● **ЧТО ТРЕБУЕТСЯ**
1. Ответьте по тексту о Польском театре:
(а) В каком городе открылся Польский театр?
(б) С какого спектакля началась его жизнь?
(в) Кто является худруком Польского театра?
2. Продолжите текст о Польском театре с того места, где он заканчивается.

Евгений Лавренчук:
«От врагов надо уходить вверх…»
В начале апреля в Москве открылся Польский театр. Жизнь его началась
весьма бурно. Началась со спектакля «Снег» по одноименной пьесе «о
столкновении и переплетении любви и смерти, духа и плоти, сексуальной
энергии и вечной тоски по утраченному раю» польского драматурга начала
прошлого века С. Пшибышевского. Первое ощущение от увиденного —
блистательный экспромт, срепетированная импровизация. Потом пришло
понимание — не экспромт, не импровизация, а какой-то новый, неведомый до
сих пор театр. Захватывал текст. Волновали непоcтавленные, неактерские
голоса. Я смотрела не только на сцену, но и на зрителей – и видела: они
также поражены этим внезапным прорывом, захвачены необычным действием,
поглощены рождением нового искусства. После шумной и красивой премьеры мне
очень захотелось заглянуть в глаза человеку, который столь необычным
образом воплотил на сцене странное творчество Станислава Пшибышевского. К
счастью, моя профессия дала такую возможность, и вот, я встретилась с
создателем «Снега», молодым и, бесспорно, очень талантливым худруком
Польского Театра Евгением Лавренчуком.

(Сохранённые записи данных)

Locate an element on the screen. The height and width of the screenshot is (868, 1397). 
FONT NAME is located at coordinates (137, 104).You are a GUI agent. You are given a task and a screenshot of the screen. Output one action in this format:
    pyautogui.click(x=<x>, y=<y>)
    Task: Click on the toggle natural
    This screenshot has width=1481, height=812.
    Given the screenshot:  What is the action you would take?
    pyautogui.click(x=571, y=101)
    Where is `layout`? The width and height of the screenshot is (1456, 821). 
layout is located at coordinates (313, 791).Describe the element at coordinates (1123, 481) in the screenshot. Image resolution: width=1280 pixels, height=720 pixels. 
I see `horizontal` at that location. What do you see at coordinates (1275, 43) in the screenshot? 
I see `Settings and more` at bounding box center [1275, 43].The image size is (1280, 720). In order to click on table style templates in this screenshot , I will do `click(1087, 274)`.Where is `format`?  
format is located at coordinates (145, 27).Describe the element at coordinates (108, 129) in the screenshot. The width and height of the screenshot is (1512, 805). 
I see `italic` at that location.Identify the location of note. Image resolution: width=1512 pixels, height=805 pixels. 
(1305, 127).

● **ОТВЕТЫ К ЗАДАНИЯМ**
1.
(а) В Москве.
(б) Со спектакля «Снег».
(в) Евгений Лавренчук.

2.
- Евгений, не могу не спросить, откуда такой необычный выбор материала
для первого спектакля Вашего театра?
- Мне кажется, пьеса «Снег», хоть и была написана столетие назад, является
настолько современной, что просто напрашивалась целесообразность заявить о
нашем театре именно ею. Ведь времена могут сколько угодно меняться, люди же –
никогда!
- Довольны ли вы результатом?
- Режиссер никогда не будет, в конечном счете, полностью удовлетворен своим
делом… Я же вижу все еле уловимые нюансы, и каждая мелочь со знаком «минус»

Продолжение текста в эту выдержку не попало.